Columbia, British

Columbia, British, the most westerly province in Canada, lies between the Rocky Mountains and the Pacific, the United States and Alaska, and is four times the size of Great Britain. It is a mountainous country, rugged and picturesque, containing the highest peaks on the continent, Mount Hooker, 15,700 ft., and Mount Brown, 16,000 ft, with a richly indented coast-line, off which lie Queen Charlotte Islands and Vancouver. The chief river is the Frazer, which flows from the Lake region southwards through the centre and then westward to the Gulf of Georgia; the upper waters of the Columbia flow southward through the E. of the State. The climate resembles that of northern England, but is in some parts very rainy.

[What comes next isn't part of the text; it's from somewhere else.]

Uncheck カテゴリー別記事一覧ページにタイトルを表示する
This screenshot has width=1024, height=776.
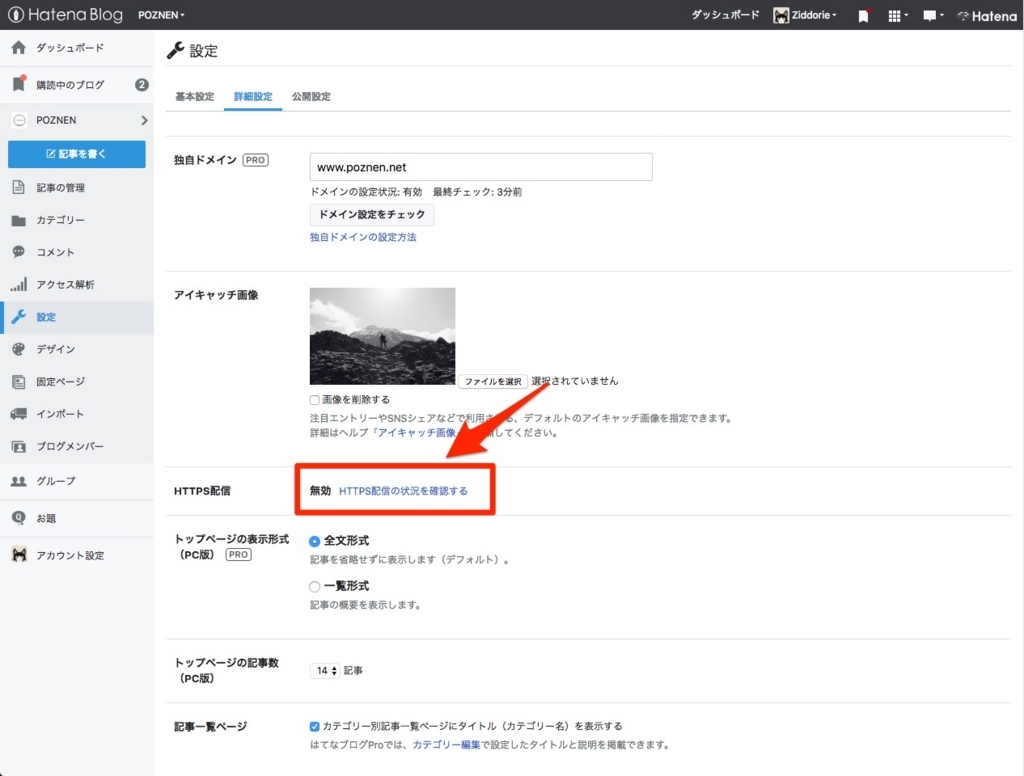click(314, 728)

The chief industries are lumbering—the forests are among the finest in the world, fishing—the rivers abound in salmon and sturgeon, and mining—rich deposits of gold, silver, iron, copper, mercury, antimony, and many other valuable minerals are found; there are great coal-fields in Vancouver. In Vancouver and in the river valleys of the mainland are extensive tracts of arable and grazing land; but neither agriculture nor manufactures are much developed. Made a Crown colony in 1858, it joined the Dominion as a province in 1871. The completion of the Canadian Pacific Railway in 1885 joined it to the eastern provinces. The capital is Victoria (17), in the S. of Vancouver.

Population (circa 1900) given as 100,000.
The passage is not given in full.